### YOUR OBJECTIVE:
Leave the pictures out. Transcribe exactly every line from the start of the records through the one containing "Task: Click the Volym/Portföljvärde".

### Stored records:
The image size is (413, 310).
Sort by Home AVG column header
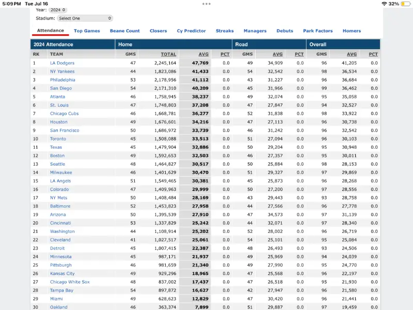click(x=203, y=54)
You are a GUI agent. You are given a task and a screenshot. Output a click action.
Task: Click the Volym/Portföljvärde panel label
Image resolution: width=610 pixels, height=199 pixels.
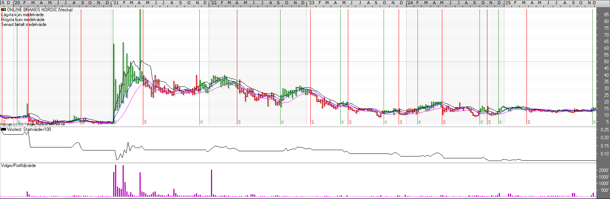point(18,166)
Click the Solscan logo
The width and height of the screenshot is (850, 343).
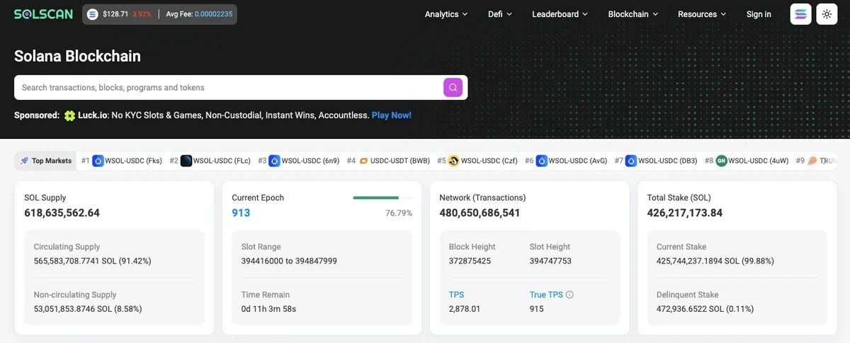43,14
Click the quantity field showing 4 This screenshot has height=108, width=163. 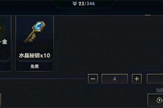(115, 79)
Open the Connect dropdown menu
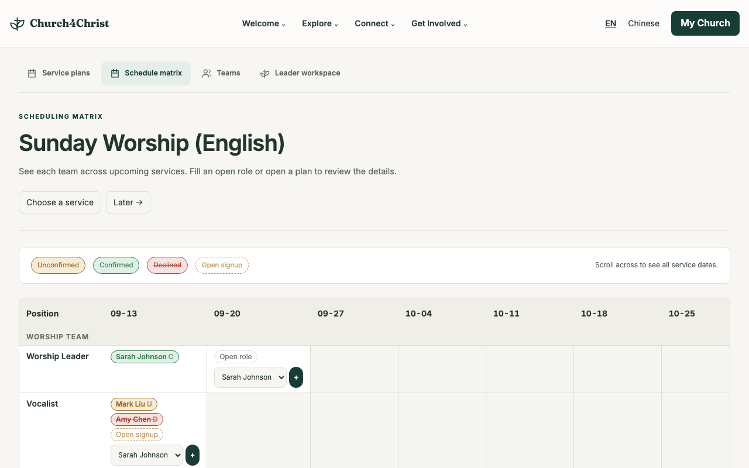 click(375, 23)
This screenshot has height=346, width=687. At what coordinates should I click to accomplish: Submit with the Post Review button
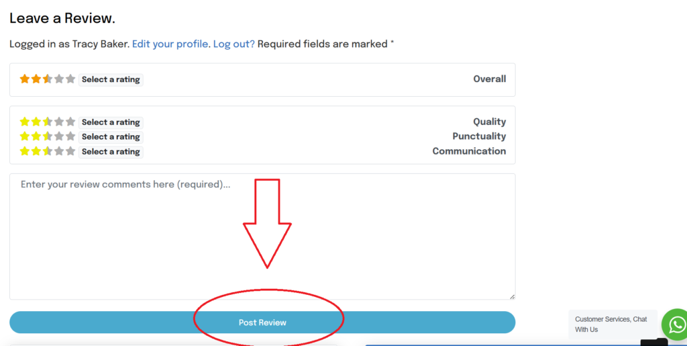(262, 322)
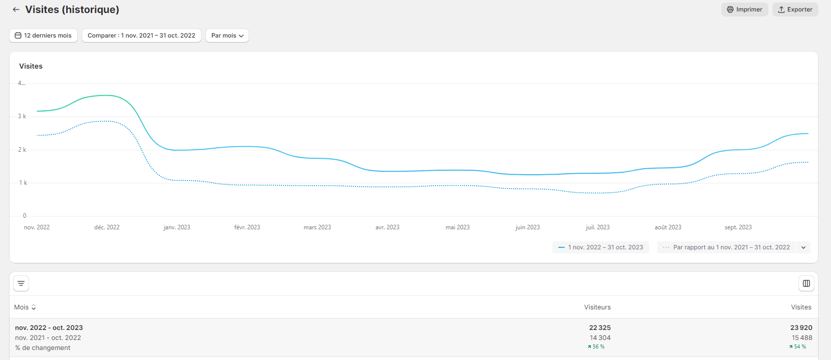The height and width of the screenshot is (360, 831).
Task: Sort table by Mois column arrows
Action: tap(34, 307)
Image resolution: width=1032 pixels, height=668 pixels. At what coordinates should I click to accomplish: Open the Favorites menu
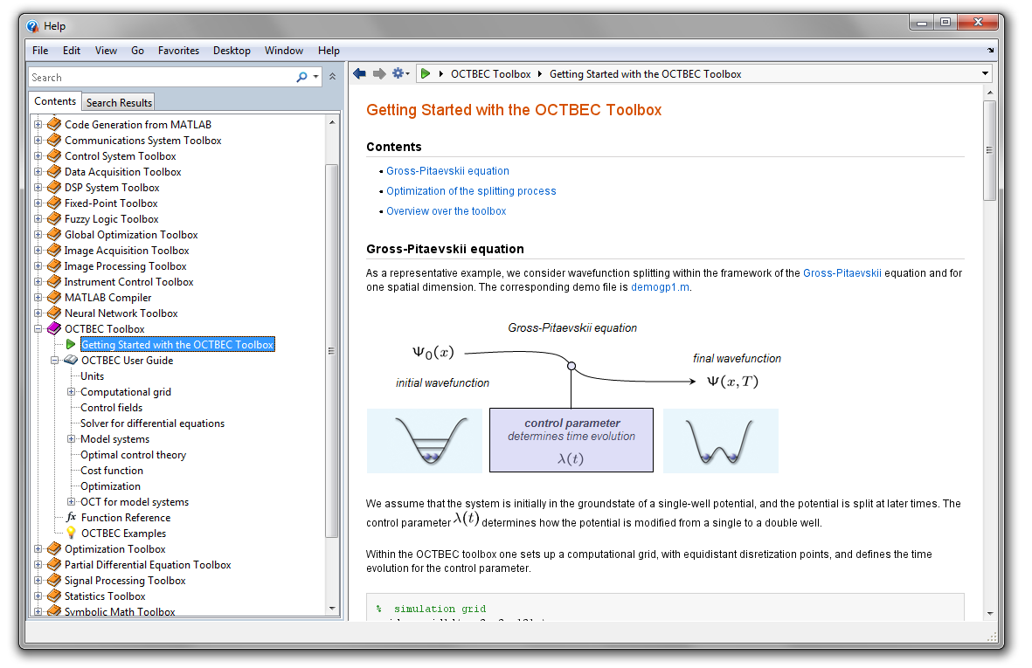pyautogui.click(x=178, y=51)
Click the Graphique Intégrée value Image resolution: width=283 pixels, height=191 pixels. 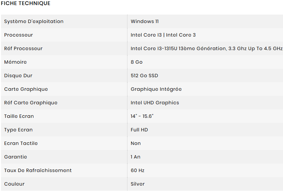156,89
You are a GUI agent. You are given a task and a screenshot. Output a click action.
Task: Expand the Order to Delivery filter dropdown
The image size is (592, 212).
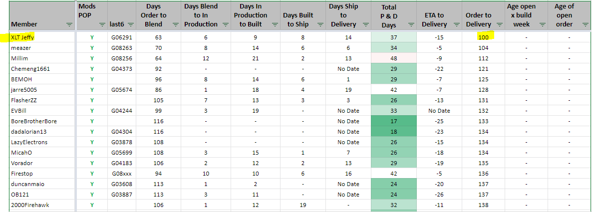coord(500,24)
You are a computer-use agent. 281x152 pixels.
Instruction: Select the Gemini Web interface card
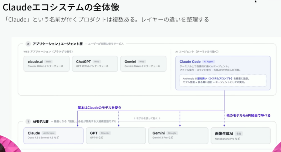pyautogui.click(x=143, y=64)
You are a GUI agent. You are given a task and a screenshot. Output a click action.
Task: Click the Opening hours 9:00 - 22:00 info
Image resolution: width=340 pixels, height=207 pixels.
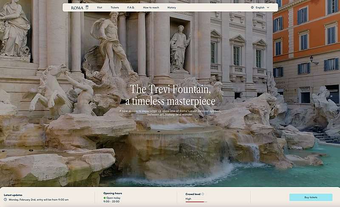112,202
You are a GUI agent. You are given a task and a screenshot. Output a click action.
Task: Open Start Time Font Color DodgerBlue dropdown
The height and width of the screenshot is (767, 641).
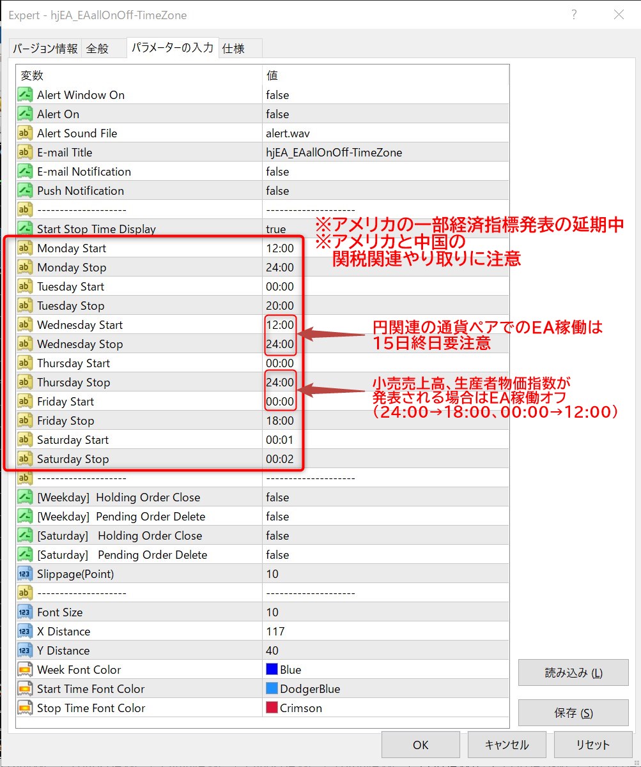tap(310, 689)
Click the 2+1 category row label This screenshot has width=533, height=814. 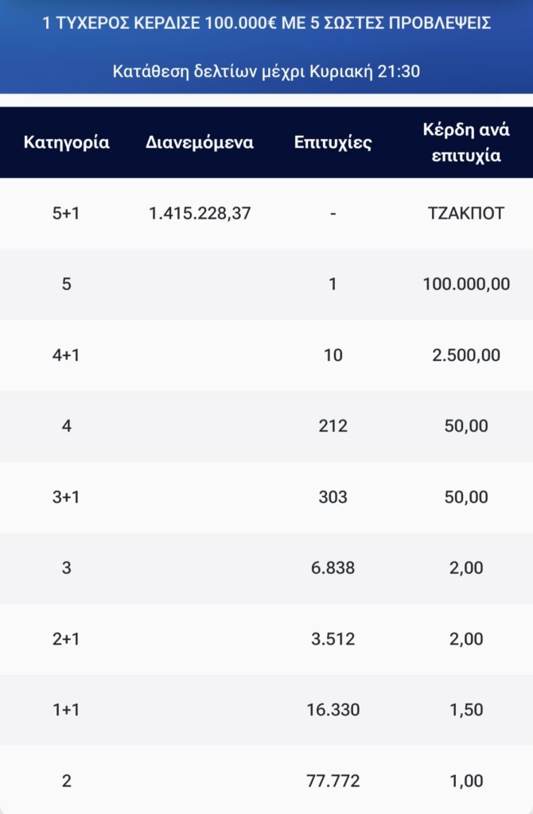coord(66,639)
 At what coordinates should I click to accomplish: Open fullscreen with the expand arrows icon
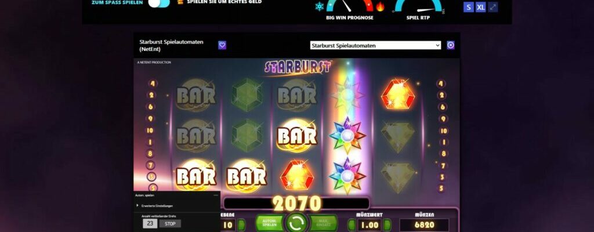click(493, 7)
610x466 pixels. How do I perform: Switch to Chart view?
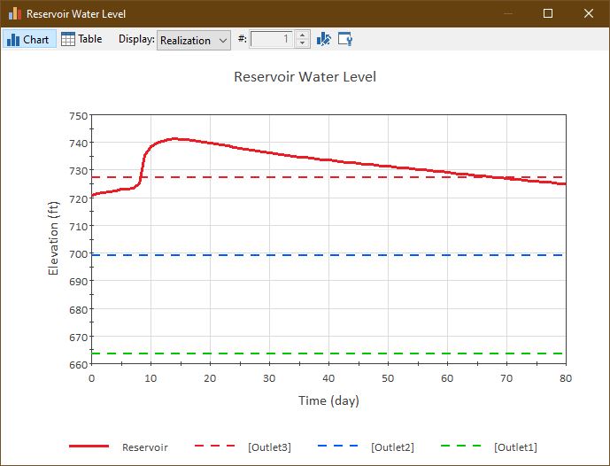29,39
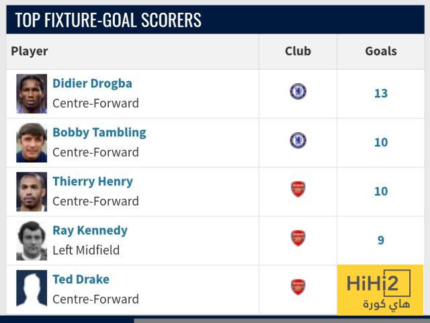Click Chelsea club crest in Drogba row
430x323 pixels.
pyautogui.click(x=298, y=91)
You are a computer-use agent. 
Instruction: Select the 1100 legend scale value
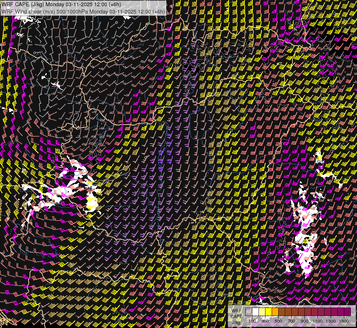(318, 321)
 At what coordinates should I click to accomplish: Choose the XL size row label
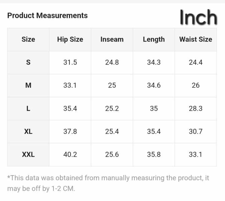[28, 131]
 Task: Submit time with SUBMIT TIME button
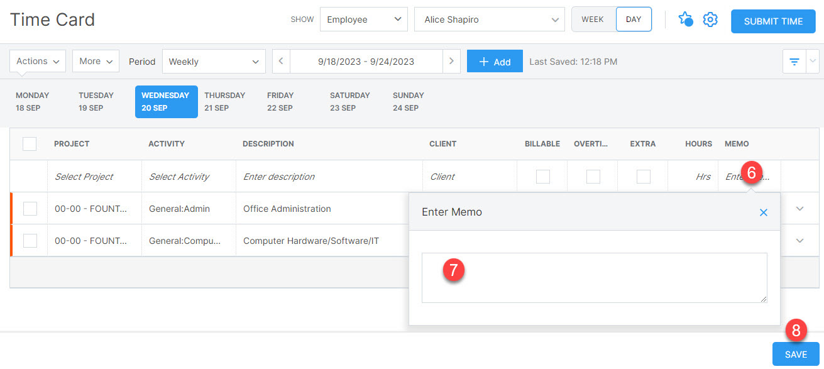[x=772, y=21]
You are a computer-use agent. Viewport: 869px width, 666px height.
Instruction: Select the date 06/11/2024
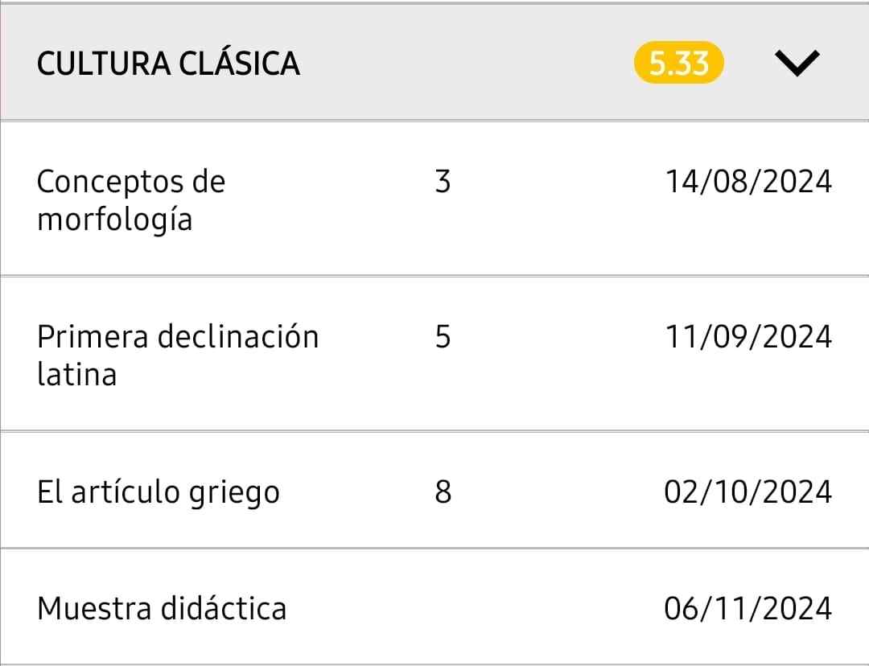coord(748,608)
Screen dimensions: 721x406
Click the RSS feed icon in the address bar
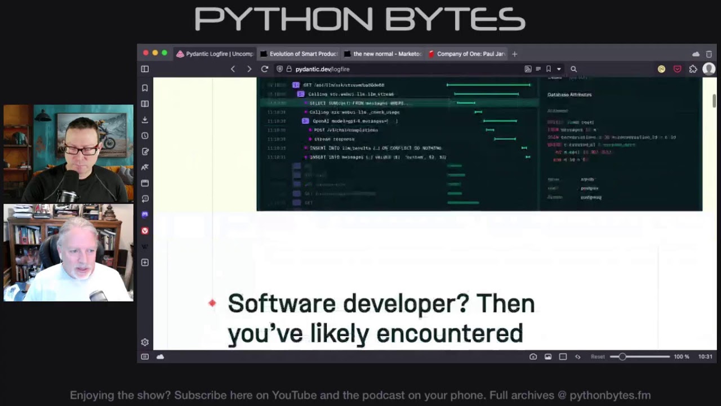click(x=528, y=69)
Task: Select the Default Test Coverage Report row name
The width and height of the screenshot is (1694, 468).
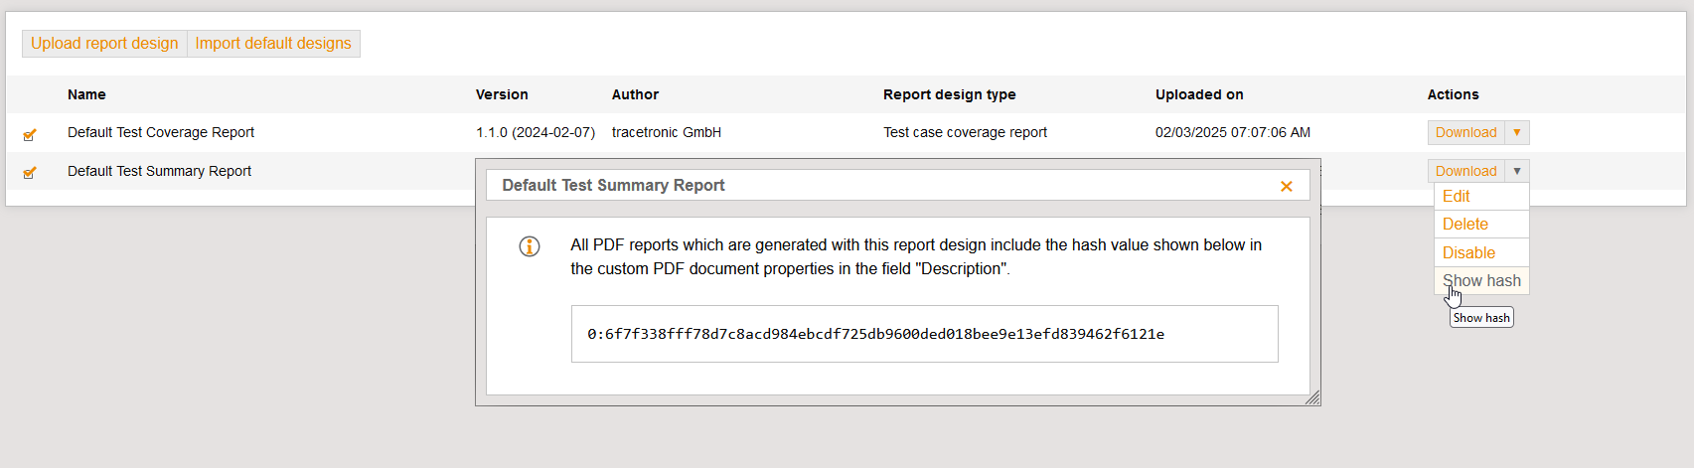Action: [161, 132]

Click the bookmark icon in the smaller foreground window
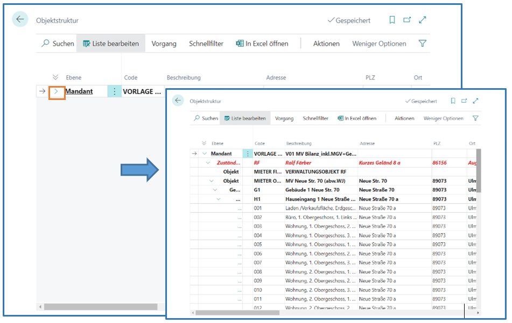pyautogui.click(x=453, y=101)
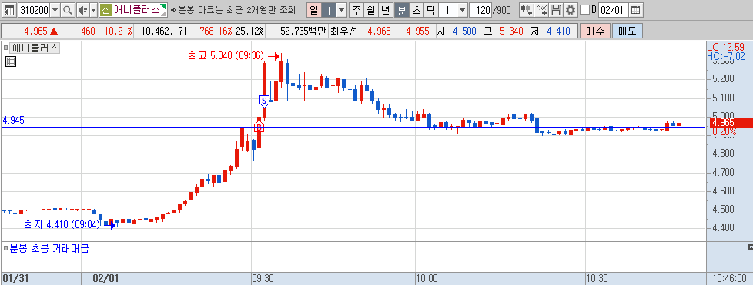The width and height of the screenshot is (753, 285).
Task: Open the minute interval dropdown arrow
Action: [462, 9]
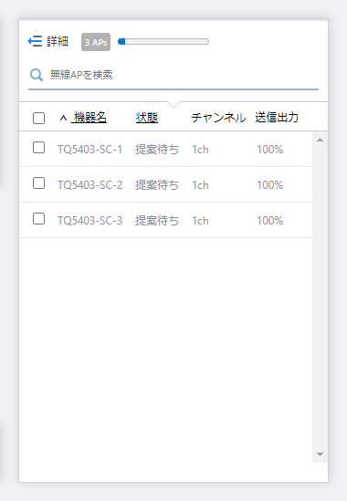Screen dimensions: 347x501
Task: Sort the list by 状態 column
Action: tap(147, 118)
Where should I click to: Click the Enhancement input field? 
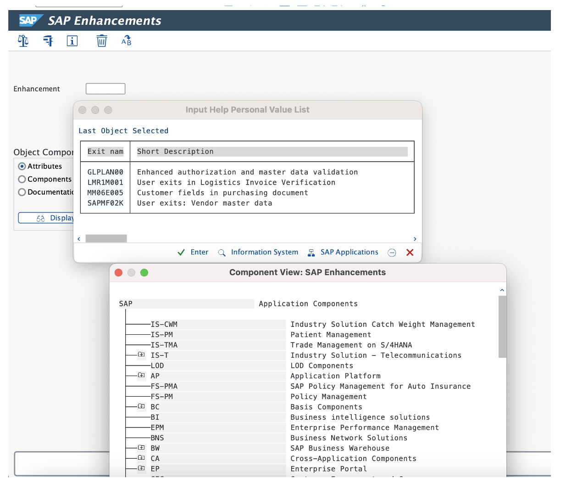tap(105, 89)
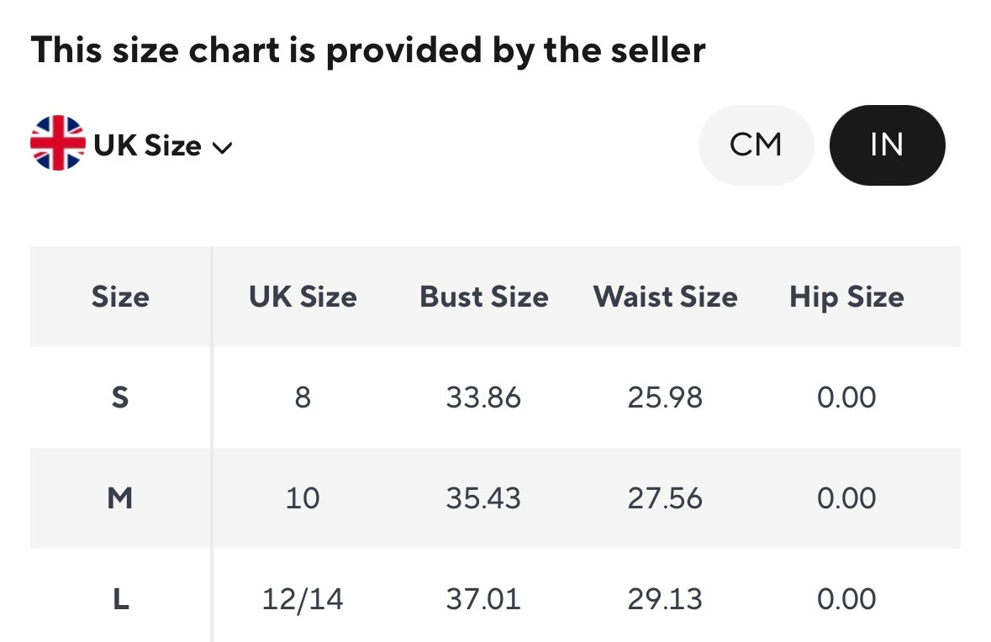Select the L size row label
The width and height of the screenshot is (991, 642).
click(120, 599)
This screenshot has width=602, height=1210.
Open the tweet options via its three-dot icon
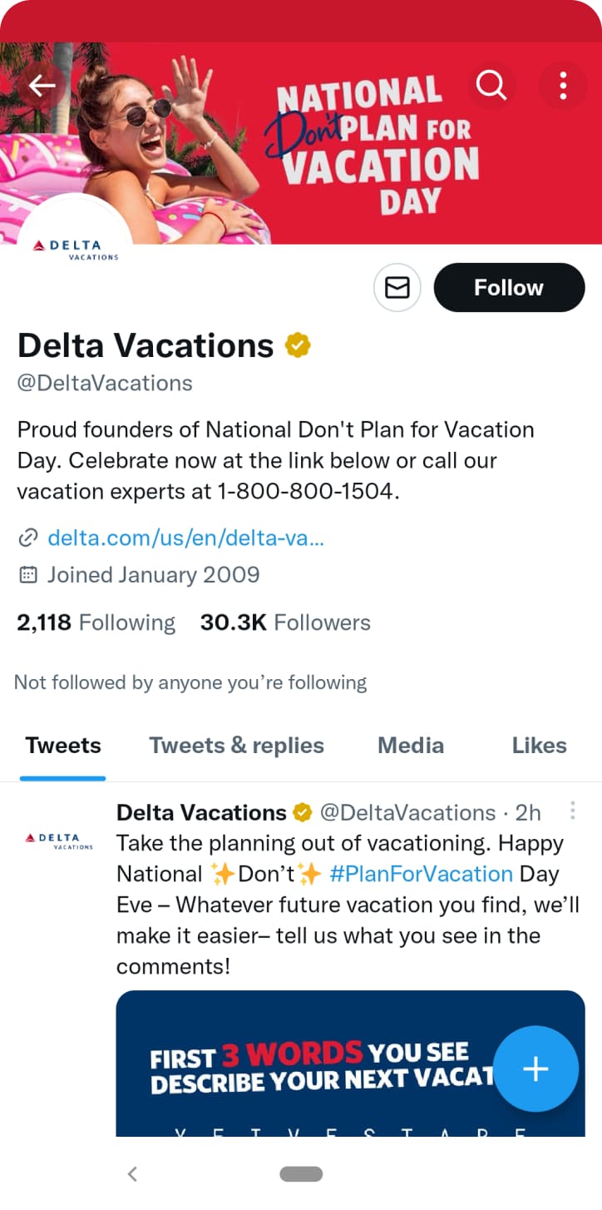tap(573, 811)
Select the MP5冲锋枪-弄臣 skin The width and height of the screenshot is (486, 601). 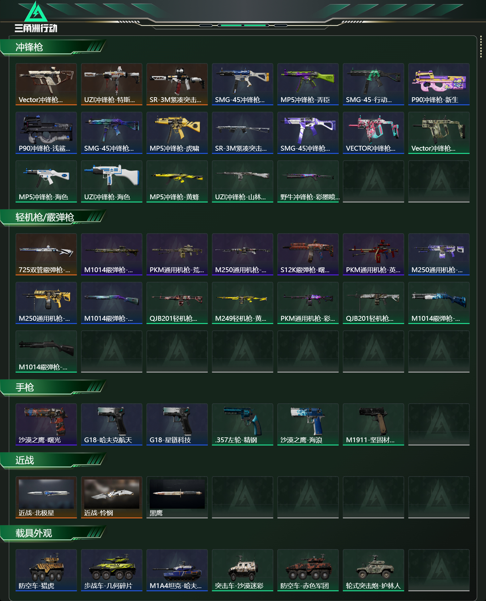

### ANSWER FOR THE TASK:
The image size is (413, 310).
Sort by Home AVG column header
click(x=203, y=54)
You are a GUI agent. You are given a task and a screenshot. Output a click action.
Task: Click the Volym/Portföljvärde panel label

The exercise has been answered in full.